━━ Supplied information ━━

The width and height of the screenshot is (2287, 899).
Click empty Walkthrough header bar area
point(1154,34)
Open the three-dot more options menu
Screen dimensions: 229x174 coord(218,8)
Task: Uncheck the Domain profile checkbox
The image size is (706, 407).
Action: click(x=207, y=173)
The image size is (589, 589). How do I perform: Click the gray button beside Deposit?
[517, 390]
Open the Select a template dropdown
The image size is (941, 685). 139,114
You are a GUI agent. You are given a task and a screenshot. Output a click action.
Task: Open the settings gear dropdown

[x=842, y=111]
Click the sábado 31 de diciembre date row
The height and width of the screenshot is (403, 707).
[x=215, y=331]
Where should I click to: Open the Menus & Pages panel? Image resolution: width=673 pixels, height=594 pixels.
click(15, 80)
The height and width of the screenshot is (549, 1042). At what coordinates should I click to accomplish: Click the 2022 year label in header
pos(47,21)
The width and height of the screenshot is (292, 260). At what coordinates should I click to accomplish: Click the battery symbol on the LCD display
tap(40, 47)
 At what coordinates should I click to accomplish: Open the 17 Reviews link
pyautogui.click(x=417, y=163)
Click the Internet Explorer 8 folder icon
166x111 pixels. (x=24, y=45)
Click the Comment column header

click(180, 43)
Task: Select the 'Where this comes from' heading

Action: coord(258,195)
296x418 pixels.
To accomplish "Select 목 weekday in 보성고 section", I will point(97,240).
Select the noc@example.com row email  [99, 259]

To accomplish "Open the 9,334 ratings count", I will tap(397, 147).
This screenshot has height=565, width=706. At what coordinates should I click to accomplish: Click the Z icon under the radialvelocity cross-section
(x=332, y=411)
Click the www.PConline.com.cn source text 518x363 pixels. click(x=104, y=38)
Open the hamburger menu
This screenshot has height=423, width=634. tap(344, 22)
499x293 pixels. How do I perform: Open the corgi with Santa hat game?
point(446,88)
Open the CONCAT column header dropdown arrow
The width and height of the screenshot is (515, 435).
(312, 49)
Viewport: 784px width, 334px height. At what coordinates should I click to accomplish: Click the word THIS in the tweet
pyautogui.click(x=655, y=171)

━━━

All the entries above are to be transcribed without any alteration.

> _Your solution_:
The width and height of the screenshot is (2287, 899).
Click empty Walkthrough header bar area
point(1154,34)
Open the three-dot more options menu
Screen dimensions: 229x174 coord(218,8)
Task: Uncheck the Domain profile checkbox
The image size is (706, 407).
Action: click(x=207, y=173)
The image size is (589, 589). How do I perform: Click the gray button beside Deposit?
[517, 390]
Open the Select a template dropdown
The image size is (941, 685). 139,114
You are a GUI agent. You are given a task and a screenshot. Output a click action.
Task: Open the settings gear dropdown

[x=842, y=111]
Click the sábado 31 de diciembre date row
The height and width of the screenshot is (403, 707).
[x=215, y=331]
Where should I click to: Open the Menus & Pages panel? Image resolution: width=673 pixels, height=594 pixels.
click(15, 80)
The height and width of the screenshot is (549, 1042). At what coordinates should I click to accomplish: Click the 2022 year label in header
pos(47,21)
The width and height of the screenshot is (292, 260). At what coordinates should I click to accomplish: Click the battery symbol on the LCD display
tap(40, 47)
 At what coordinates should I click to accomplish: Open the 17 Reviews link
pyautogui.click(x=417, y=163)
Click the Internet Explorer 8 folder icon
166x111 pixels. (x=24, y=45)
Click the Comment column header

click(180, 43)
Task: Select the 'Where this comes from' heading

Action: coord(258,195)
296x418 pixels.
To accomplish "Select 목 weekday in 보성고 section", I will point(97,240).
Select the noc@example.com row email  [99, 259]

To accomplish "Open the 9,334 ratings count", I will tap(397, 147).
This screenshot has height=565, width=706. At what coordinates should I click to accomplish: Click the Z icon under the radialvelocity cross-section
(x=332, y=411)
Click the www.PConline.com.cn source text 518x363 pixels. click(x=104, y=38)
Open the hamburger menu
This screenshot has height=423, width=634. tap(344, 22)
499x293 pixels. How do I perform: Open the corgi with Santa hat game?
point(446,88)
Open the CONCAT column header dropdown arrow
The width and height of the screenshot is (515, 435).
(312, 49)
Viewport: 784px width, 334px height. At what coordinates should I click to accomplish: Click the word THIS in the tweet
pyautogui.click(x=655, y=171)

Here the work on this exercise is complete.